### Records

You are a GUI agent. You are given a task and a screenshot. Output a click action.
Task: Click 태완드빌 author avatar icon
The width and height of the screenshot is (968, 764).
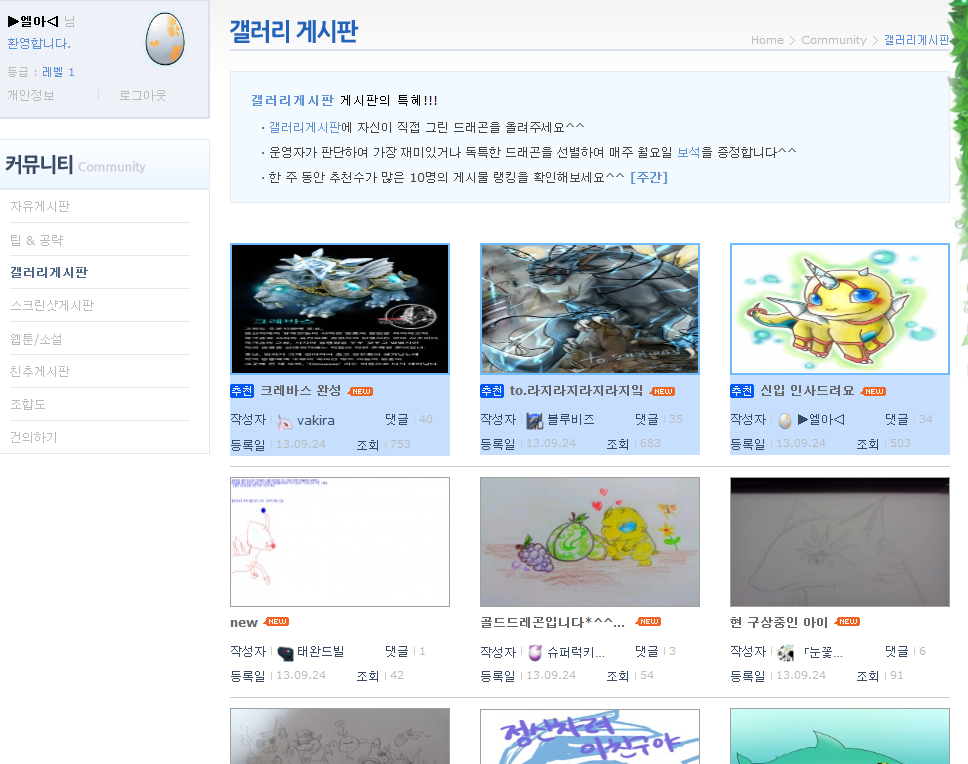click(285, 652)
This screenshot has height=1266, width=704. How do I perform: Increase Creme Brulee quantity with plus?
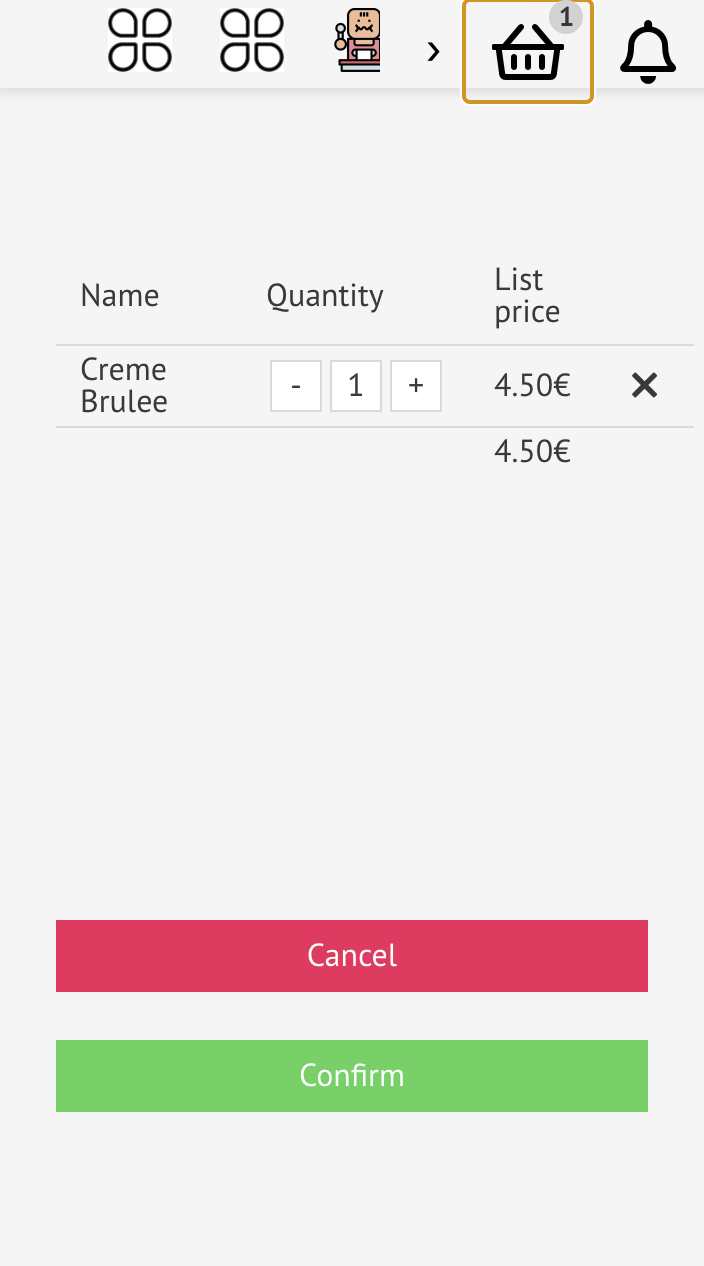coord(416,386)
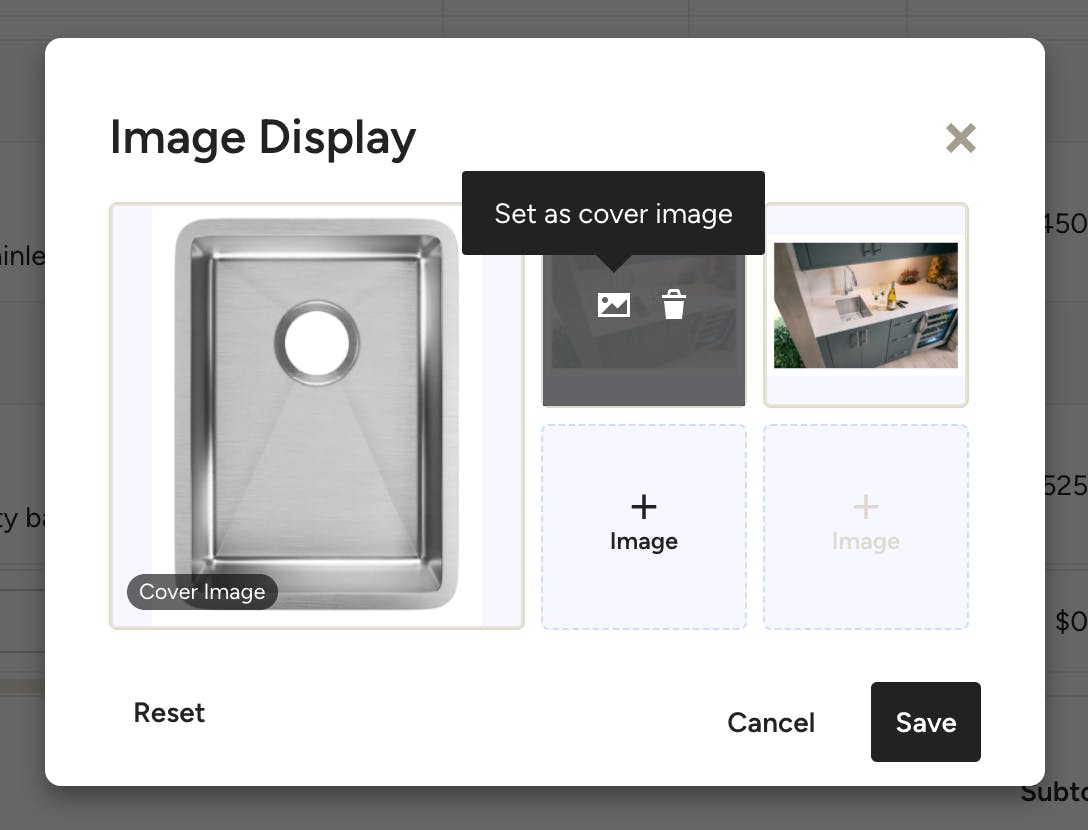Click the dark Image label to add image
1088x830 pixels.
click(x=644, y=541)
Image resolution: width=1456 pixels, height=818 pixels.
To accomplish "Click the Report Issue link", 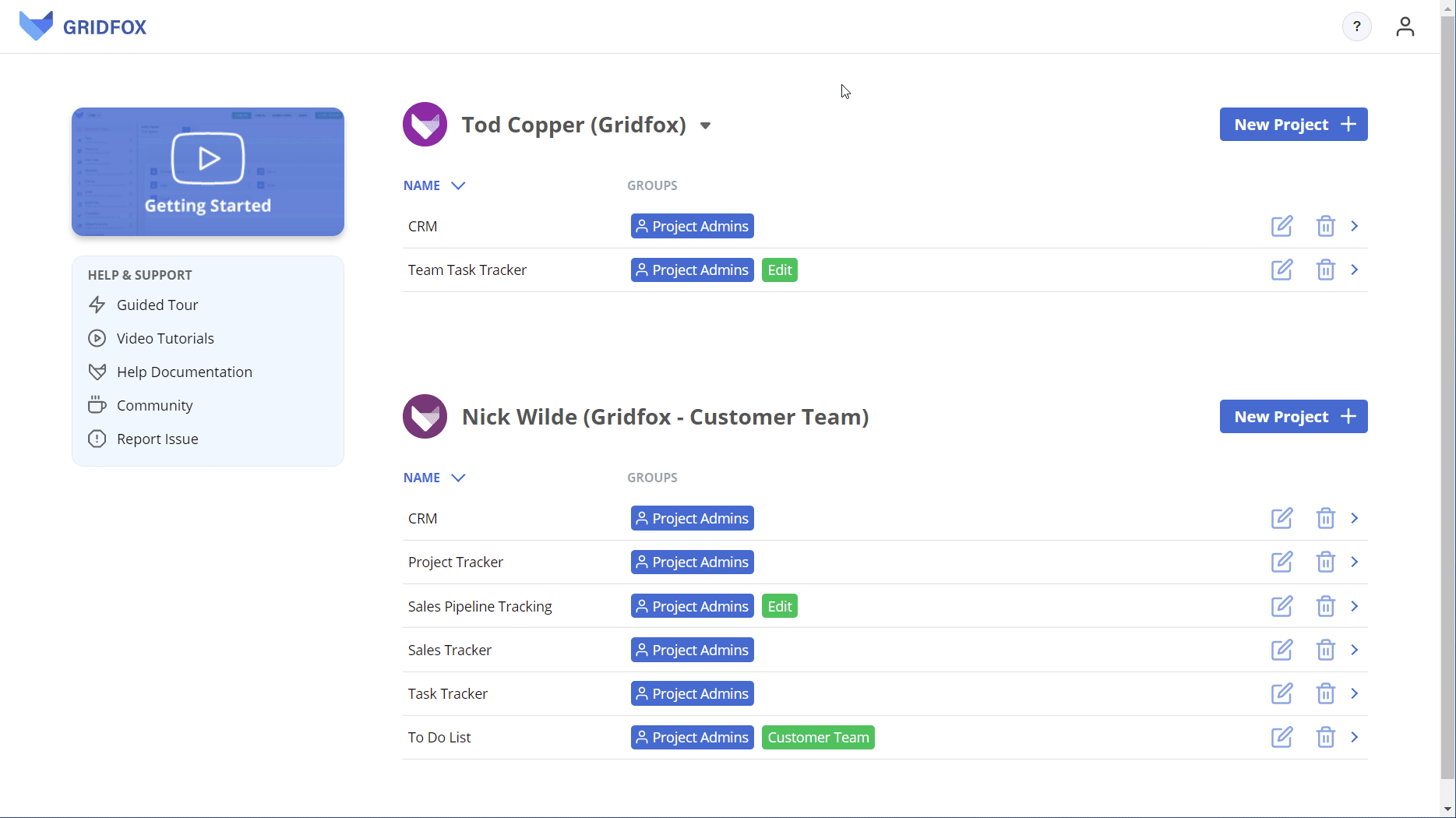I will (157, 439).
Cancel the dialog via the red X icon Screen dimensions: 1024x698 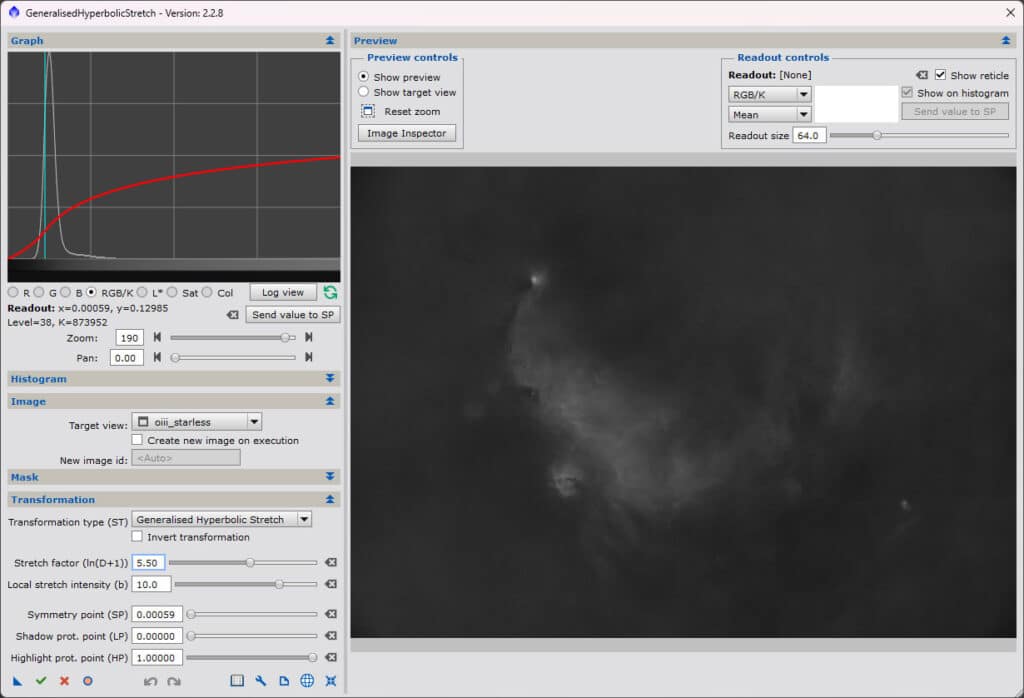tap(63, 680)
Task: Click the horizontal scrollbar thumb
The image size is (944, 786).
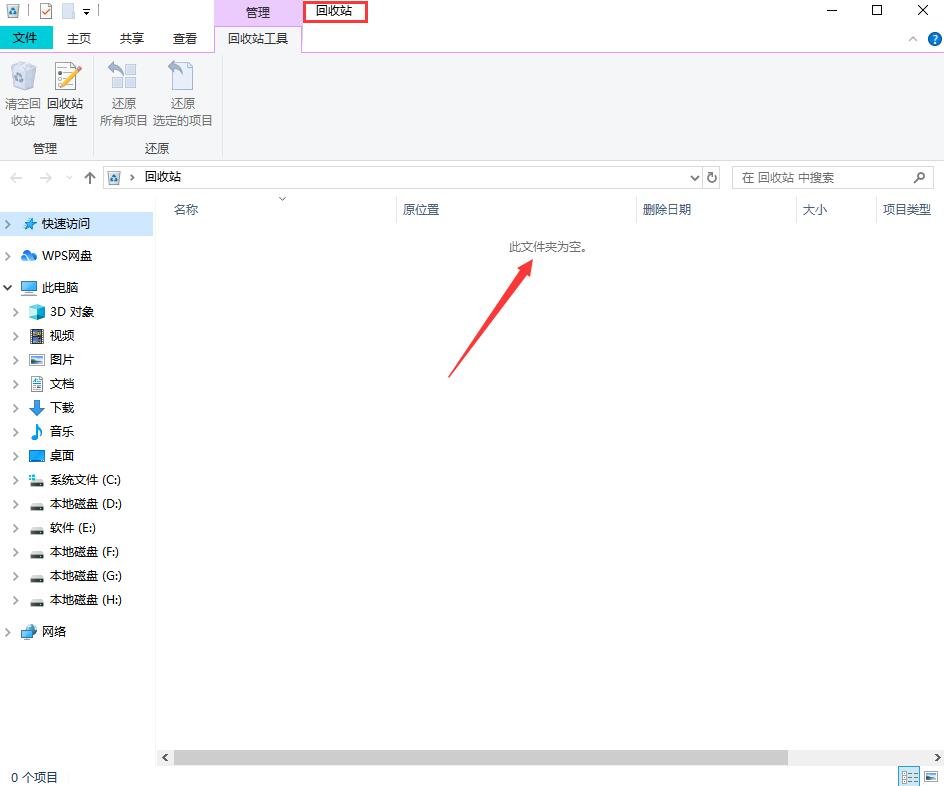Action: click(480, 758)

######

- **Task description**
Output the line that contains "Task: Click the horizontal scrollbar thumb" and every line after it to the end of the records, word for word, leaving out the pictures.

- **Answer to this exercise**
Task: Click the horizontal scrollbar thumb
The image size is (944, 786).
Action: click(480, 758)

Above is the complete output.